Sang bayi Ismail pun menangis keras , Hajar berusaha menyusuinya, namun malang air susunya tak keluar setetes pun.Saat tangis sang bayi kian keras, hajar bangkit , tanpa mengeluh ia berusaha bergerak berlarian ke sana kemari mencari seteguk air bagi anaknya.Hal ini mengingatkan kita pada perjuangan ibu kita, dan ayah kita yang telah membesar kita dengan susah payah, karena keringat merekalah kita tumbuh seperti ini.Kita kembali ke kisah tadi, akhirnya sampailah Siti Hajar di bukit Shofa yang dari jauh terlihat seperti ada air ternyata kering tak ada air setetes pun.Di Shafa ini Siti Hajar berdiri dan melihat air di Marwah bukit batu yang satunya, dengan semangat bergegaslah hajar ke Marwah untuk mendapatkan air bagi anaknya, dan lagi-lagi hanya bukit batu keringlah yang ia dapat, tak ada air setetes pun.Di Marwah kembali ia berdiri dan terlihat ada air di bukit Shofa, kembali ia berlari ke bukit Shofa dan lagi-lagi hanya batuan kering yang ia dapatkan, tak ada setetes air pun yang didapat, begitulah hingga tujuh balikan ia berlarian dari shofa kemarwah, dan dari marwah ke shofa yang panas dan tandus.Saat harapan seolah tada lagi, rasa letih dan haus telah sampai pada puncaknya, tiba-tiba saat memohon ampunan dan rahmat dari Tuhannya, Hajar merasakan basah pada telapak kakinya, diangkatlah kedua kakinya dari tempat tersebut yang bergemuruh, Maha besar Tuhan, air memancar dari tempat ia berdiri, serta merta ia membuat kubangan air dengan kedua tangannya sambil berkata “zam………zam… Zam.” Atau “berkumpulah , berkumpulah…” .Ya, itulah awal mula munculnya mata air zam-zam, mata air cinta yang tidak pernah mengering.
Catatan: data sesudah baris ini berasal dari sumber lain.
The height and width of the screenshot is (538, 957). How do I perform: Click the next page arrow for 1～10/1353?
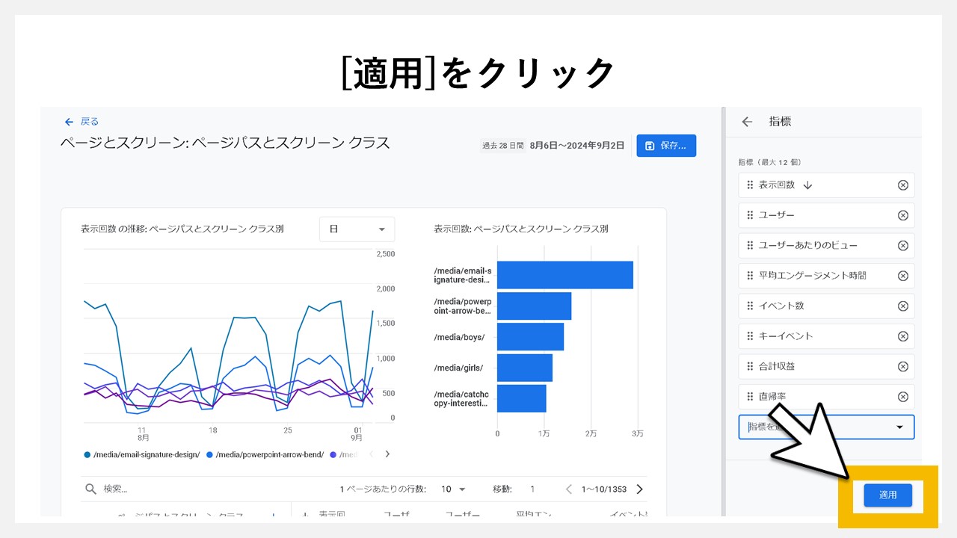click(x=639, y=489)
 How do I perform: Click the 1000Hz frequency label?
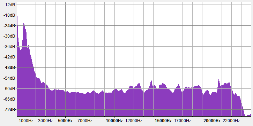26,121
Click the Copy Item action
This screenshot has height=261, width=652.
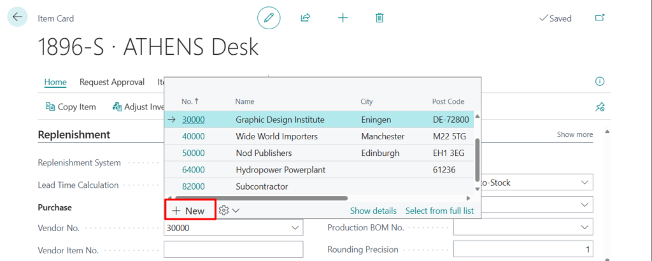point(71,107)
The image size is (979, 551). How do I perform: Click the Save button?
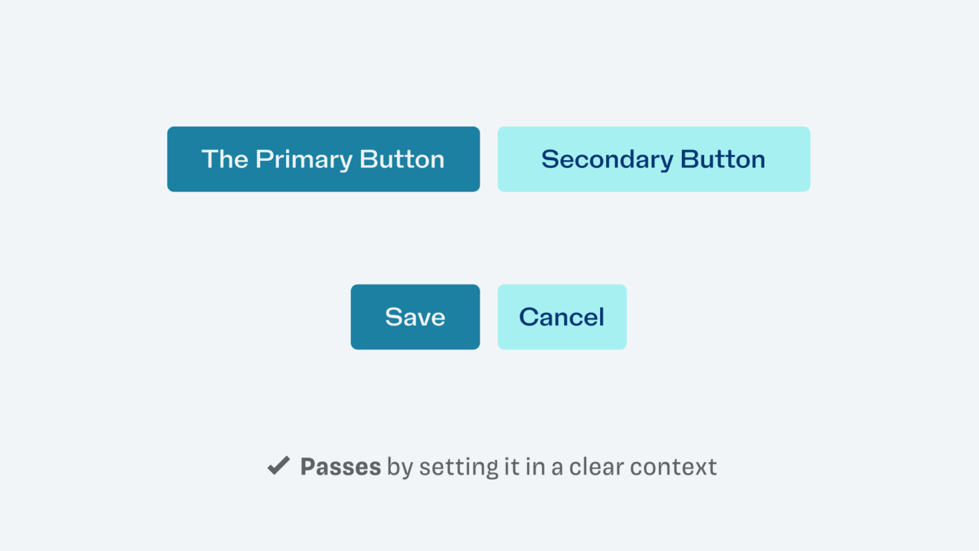[415, 317]
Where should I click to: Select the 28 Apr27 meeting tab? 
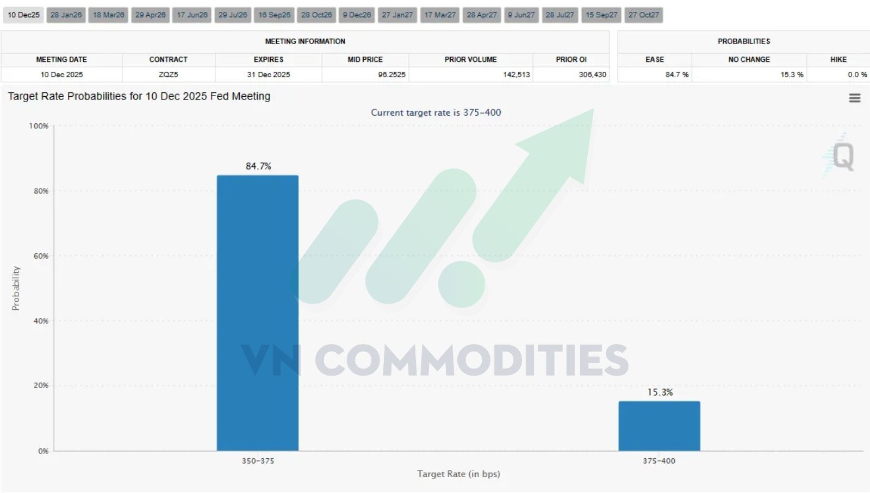click(482, 15)
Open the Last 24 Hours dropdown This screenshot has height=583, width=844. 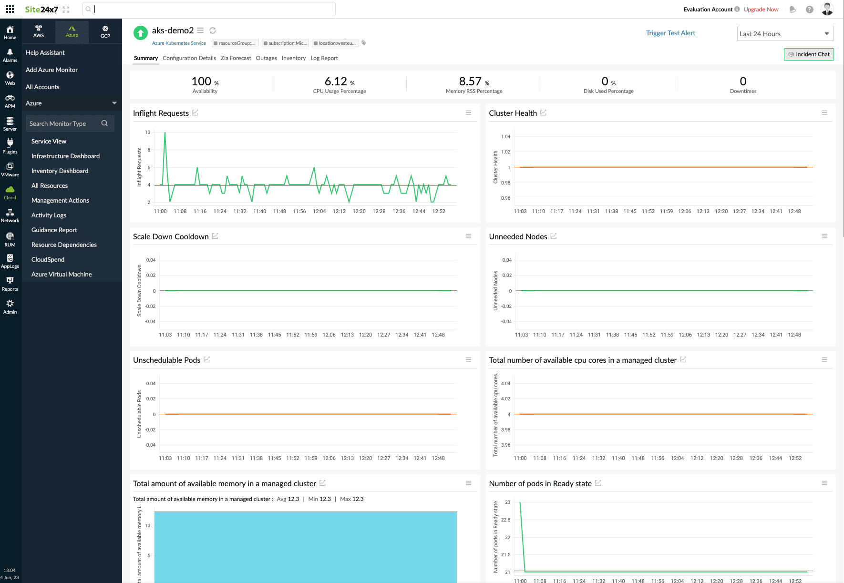(x=784, y=33)
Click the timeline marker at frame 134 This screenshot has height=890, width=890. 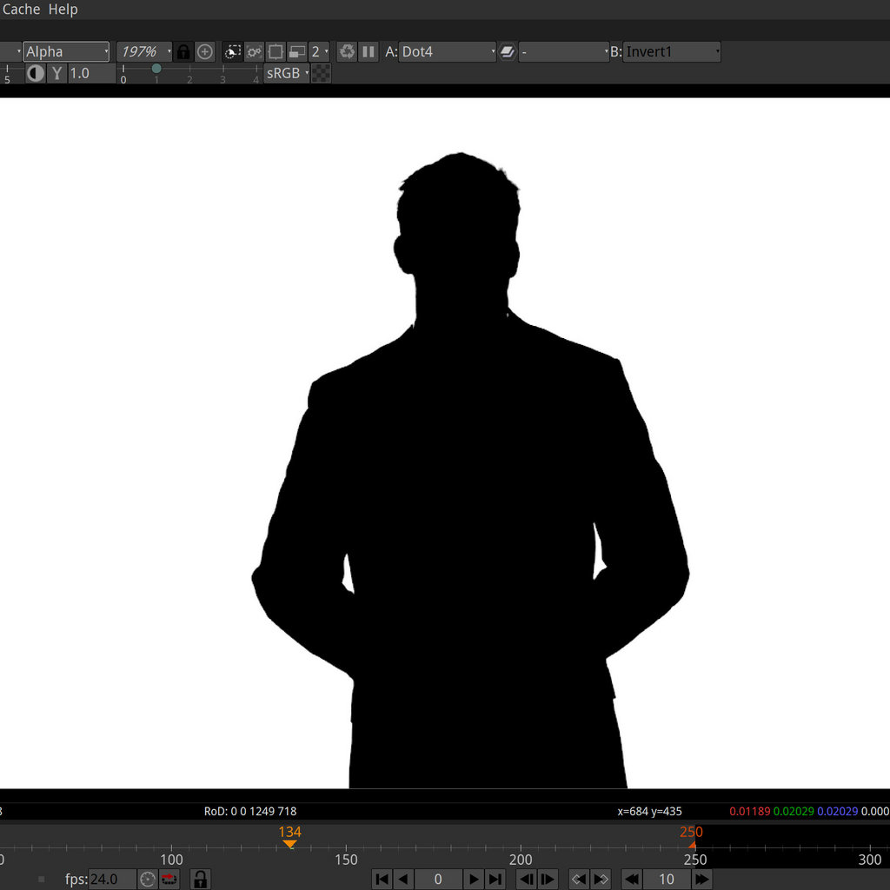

Peristiwa tersebut mengajarkan kepada kita bahwa sebelum Hajar memperoleh “Zam-zamnya” yang tidak pernah mengering, ia harus melintasi perjalanan bulak-balik shofa marwah dalam rangka mencarikan air baginya dan anaknya yang ternyata tidak ditemukannya di kedua bukit tersebut.Sebagaimana sabarnya Hajar melintasi “shofa marwah” kegagalannya, kita pun harus pula sabar melintasi “shafa marwah” kegagalan kita sendiri sebelum akhirnya pertolongan Tuhan hadir ditengah-tengah kita.Andaikata Siti hajar saat itu menyerah sebelum tengah jalan misalnya baru enam kali putaran shofa marwah lalu ia berhenti dan pulang mengejar Ibrahim, barangkali tidak akan pernah ada zam-zam, suatu simbolkesuksesan atau mata air keberhasilan yang hanya dapat ia raih setelah menempuh tujuh kali putaran sofa-marwah kegagalannya.